Using a given pathogen as a sort of cargo ship to deliver key antigens stimulates the immune system, according to the report written by researchers at the Biodesign Institute at Arizona State University in Tempe, Ariz. A modified strain of salmonella was found to yield a five-fold reduction in virulence in mice while preserving strong immunogenic properties, Scicasts.com reports.

"Orally-administered RASVs stimulate all three branches of the immune system stimulating mucosal, humoral and cellular immunity that will be protective, in this case, against a majority of pneumococcal strains causing disease,” Curtiss said, according to Scicasts.com.

An attenuated salmonella vaccine against pneumonia that was developed in the Curtiss lab is now in FDA phase 1 clinical trials. In the report, published in the current issue of the Journal of Immunology, researcher Qingke Kong describes a method to reduce or eliminate unwanted side effects in Salmonella while retaining immunogenicity.

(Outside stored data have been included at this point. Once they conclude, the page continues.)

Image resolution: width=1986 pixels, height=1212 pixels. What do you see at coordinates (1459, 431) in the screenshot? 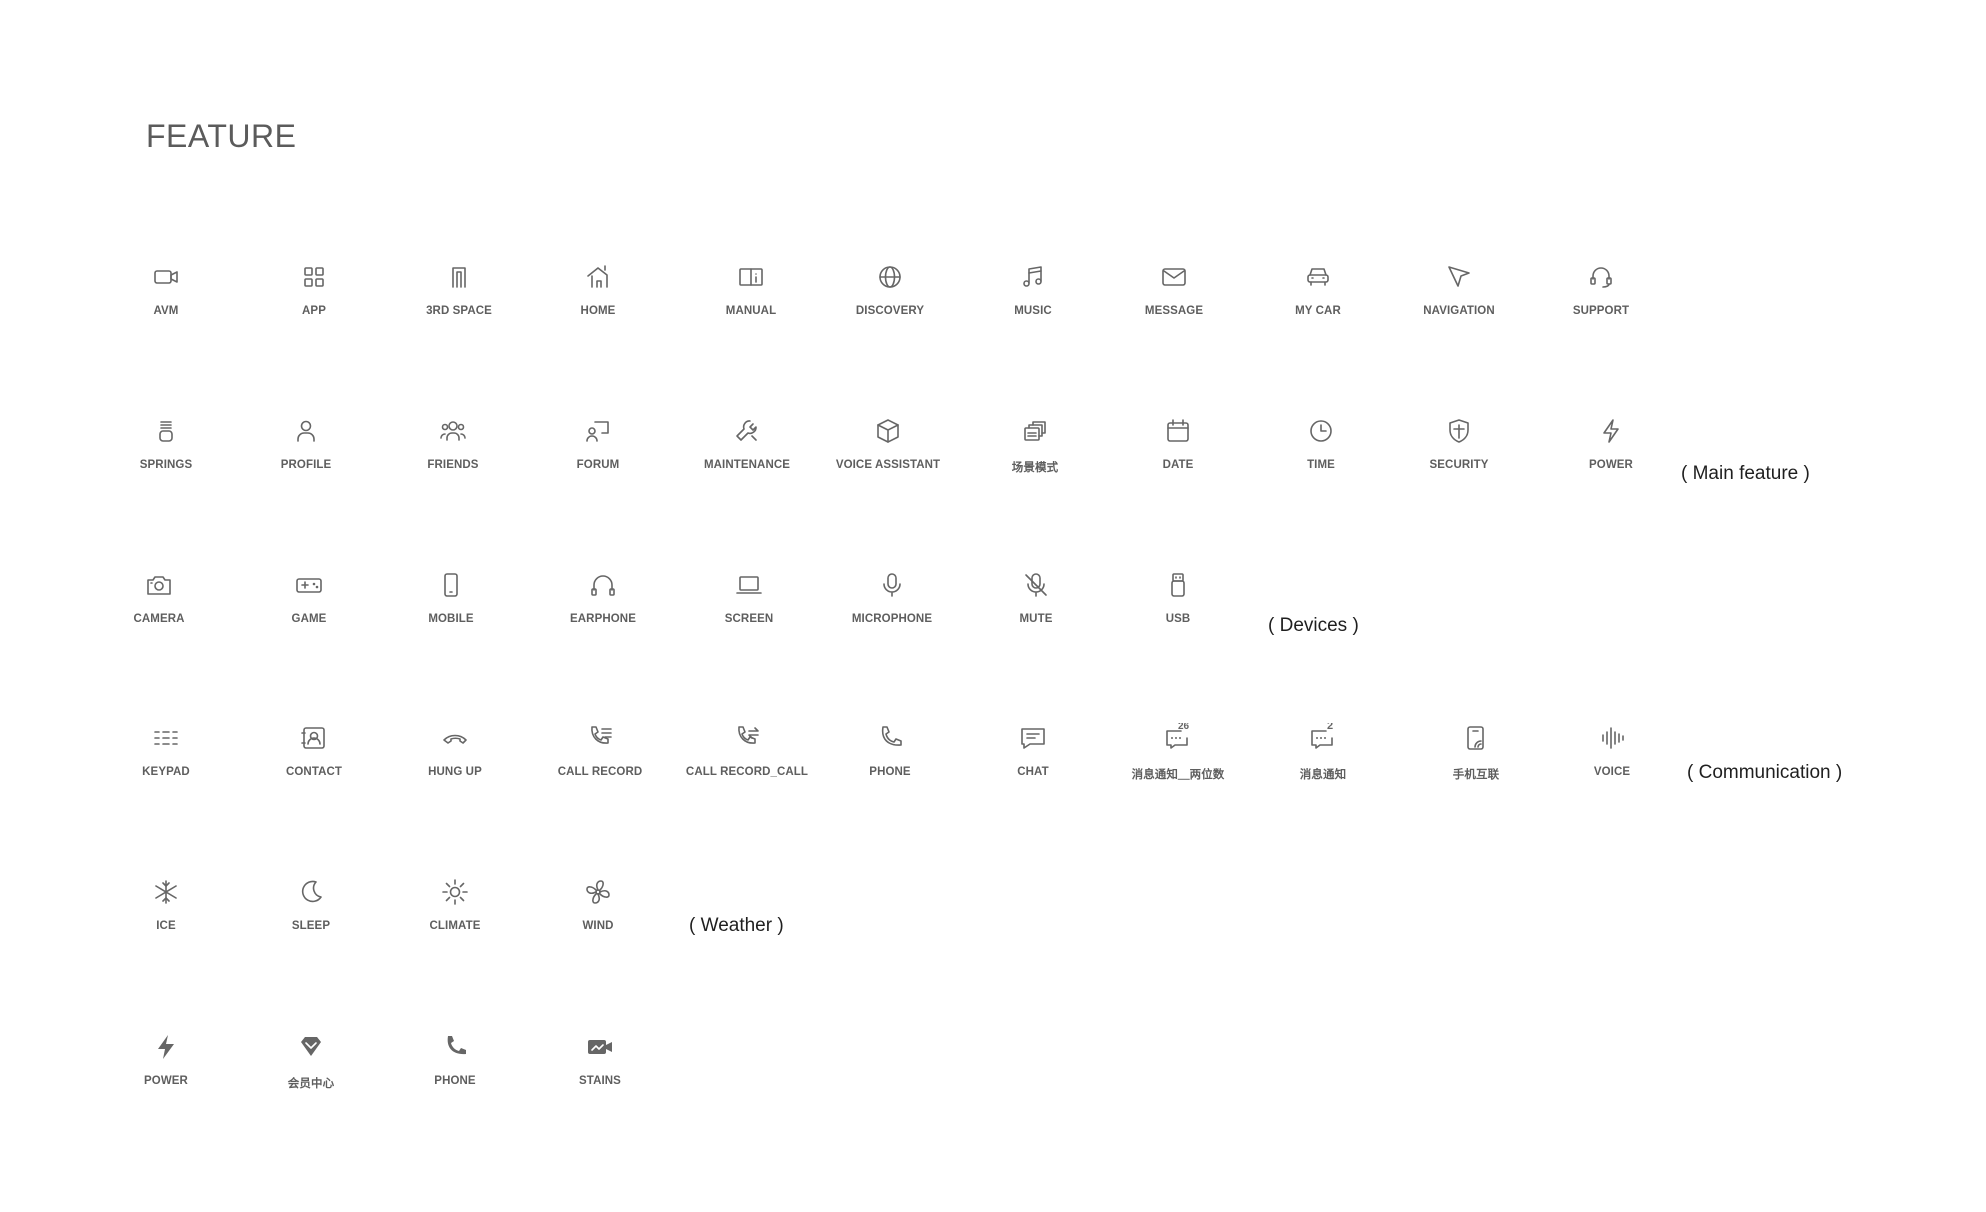
I see `shield-icon` at bounding box center [1459, 431].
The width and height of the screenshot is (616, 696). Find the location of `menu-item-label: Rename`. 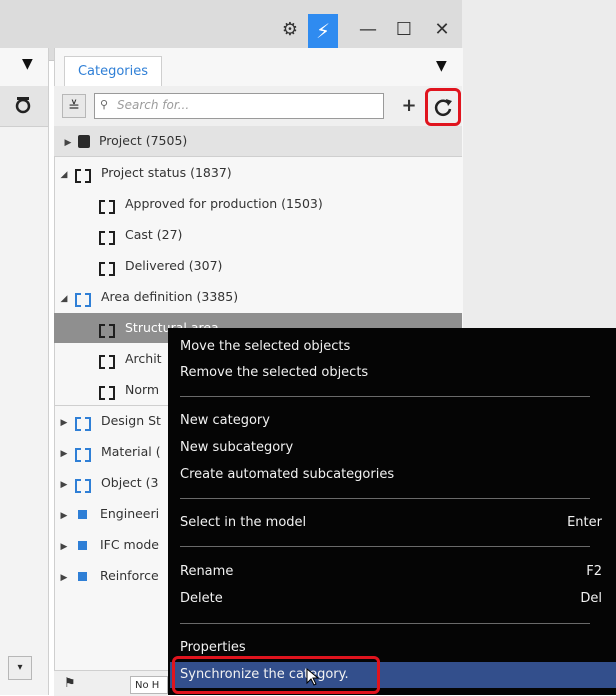

menu-item-label: Rename is located at coordinates (207, 572).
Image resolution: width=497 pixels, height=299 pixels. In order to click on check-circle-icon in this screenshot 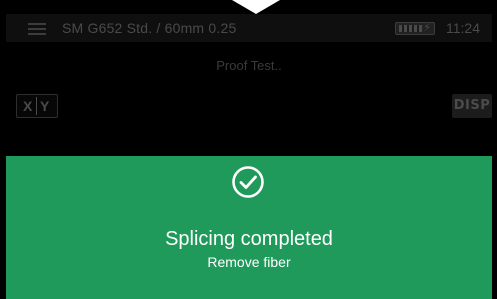, I will do `click(248, 182)`.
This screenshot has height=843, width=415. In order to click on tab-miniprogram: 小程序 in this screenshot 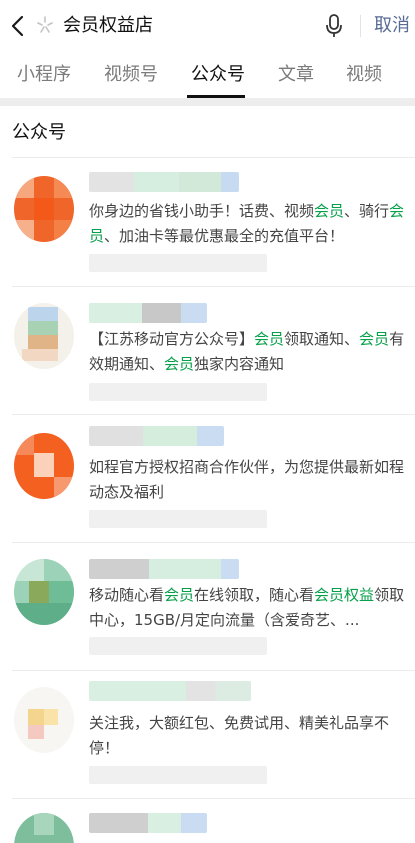, I will do `click(44, 75)`.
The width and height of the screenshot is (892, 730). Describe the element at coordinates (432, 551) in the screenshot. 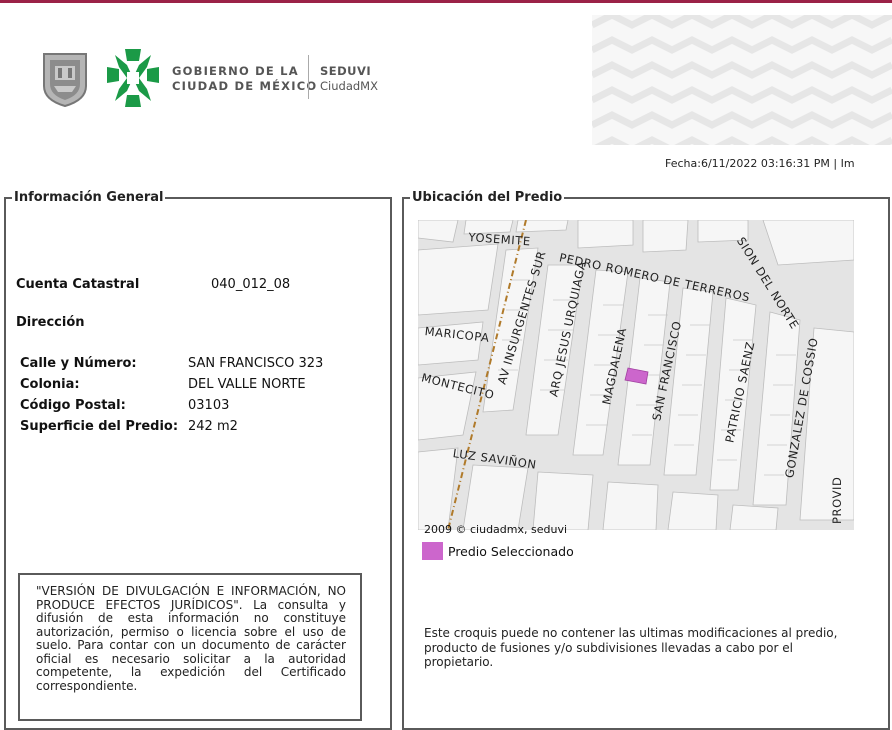

I see `legend-swatch` at that location.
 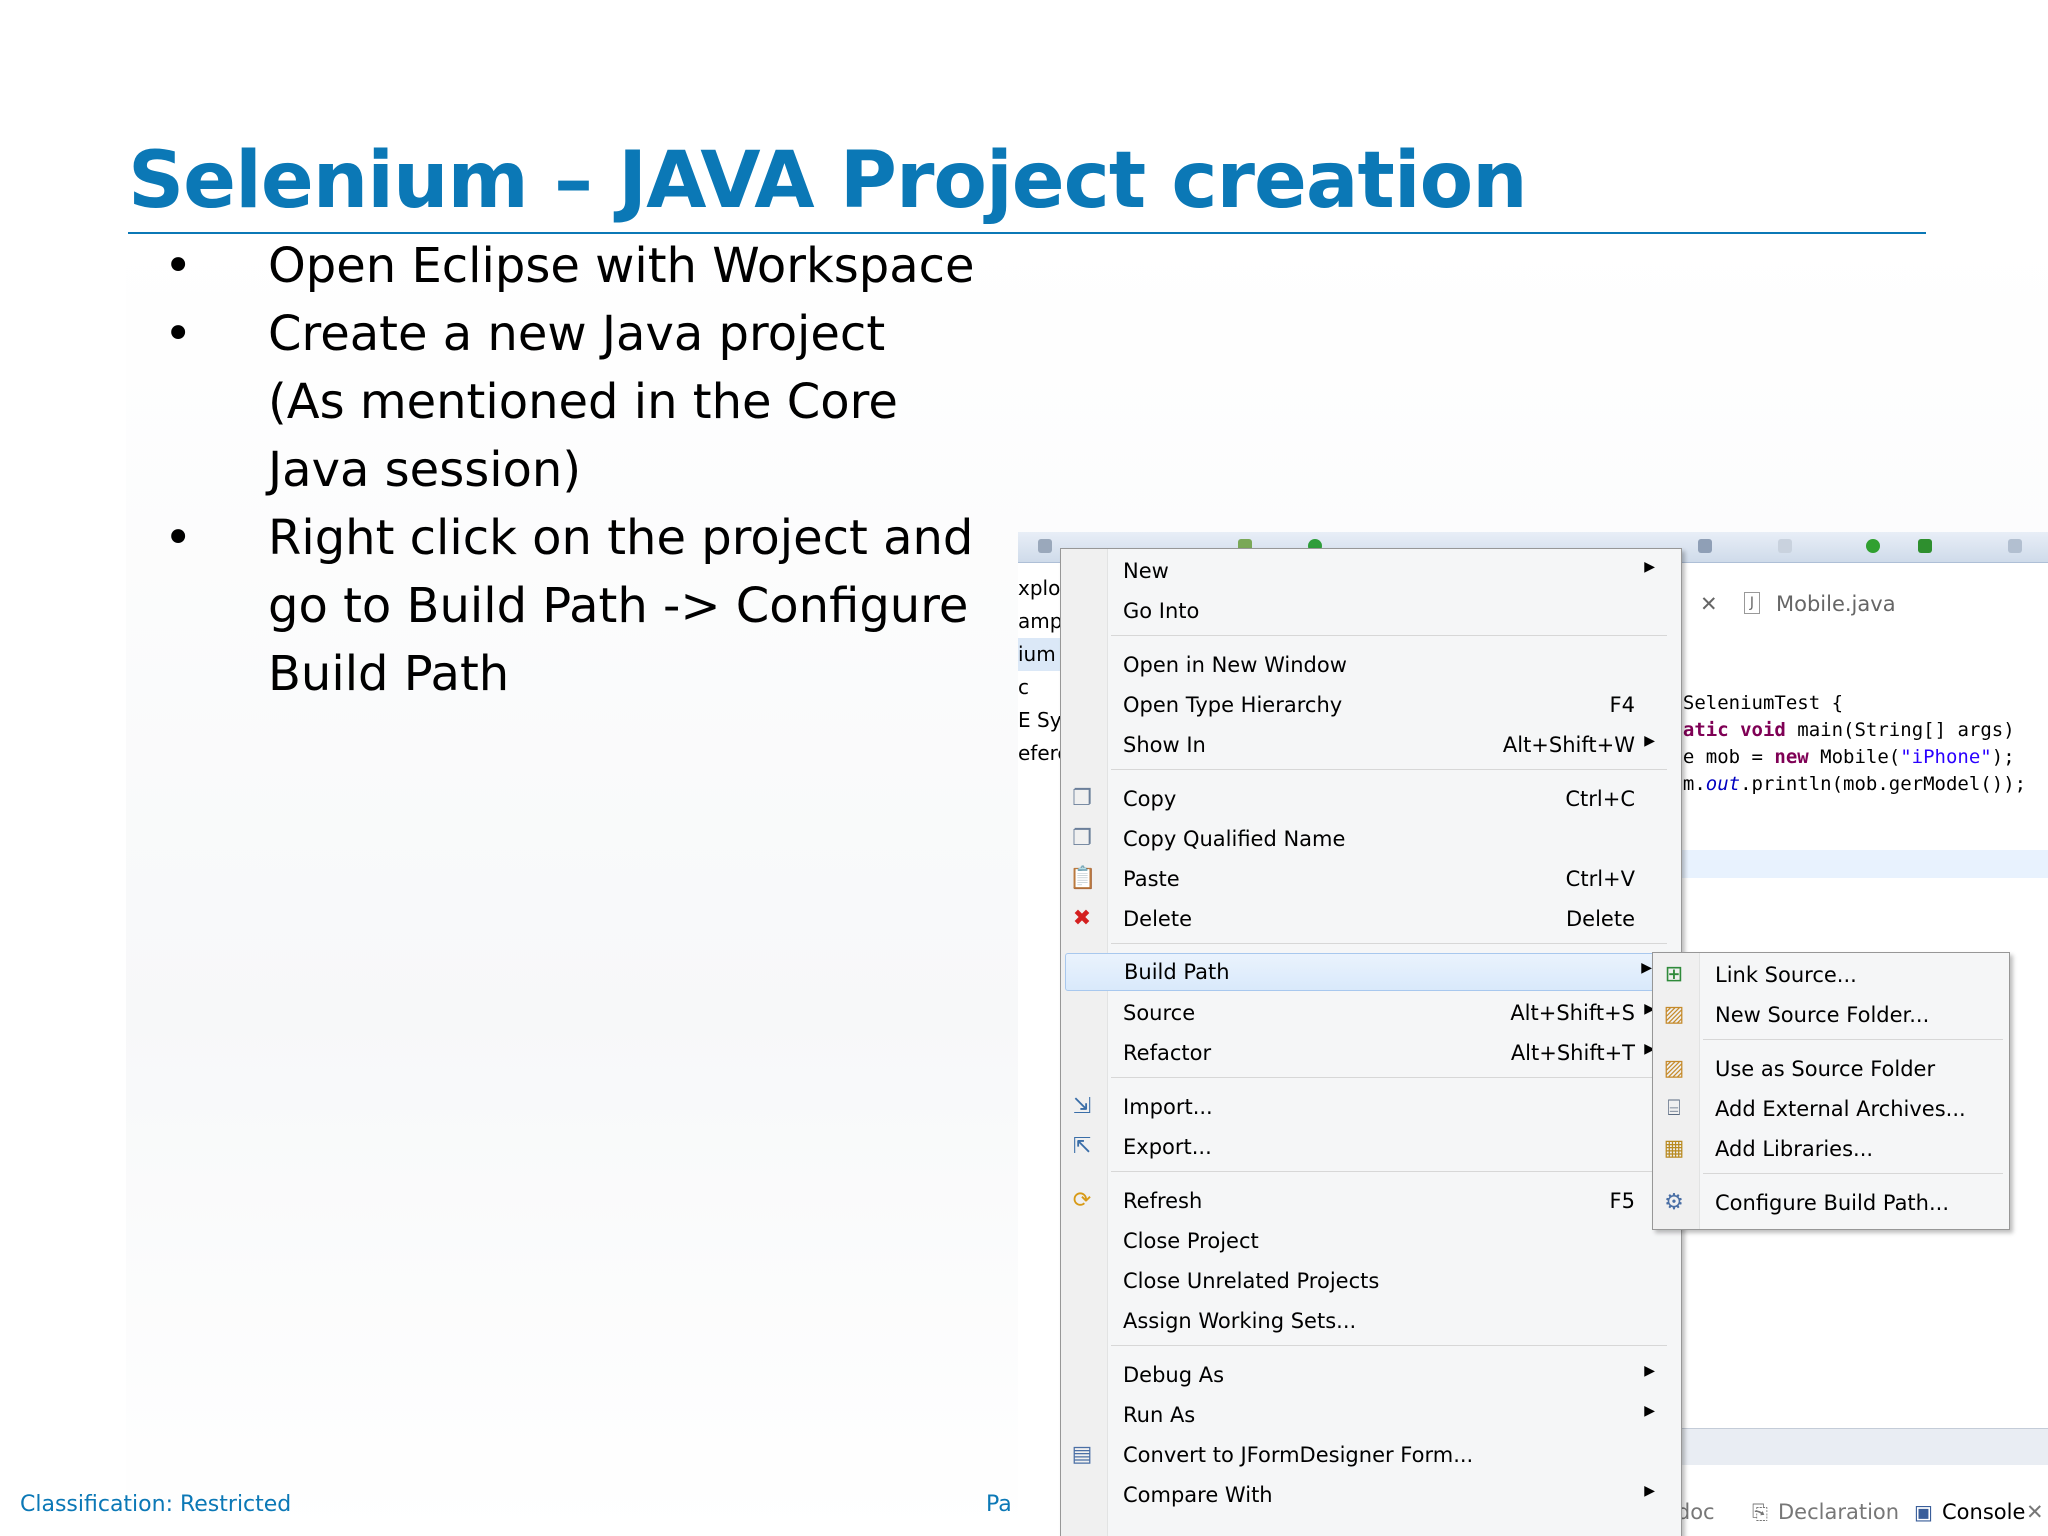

"Many of the symptoms associated with reactogenic salmonella vaccines are consistent with known reactions to lipid A, the endotoxin component of the salmonella lipopolysaccharide (LPS), the major surface membrane component,” Kong said, according to Scicasts.com. "In this paper, we describe a method for detoxifying the lipid A component of LPS in living cells without compromising the ability of the vaccine to stimulate a desirable immune response."

By inducing Salmonella to produce dephosphoylated lipid A, the vaccine may be rendered safer and may hold promise for the construction of such vaccines for humans.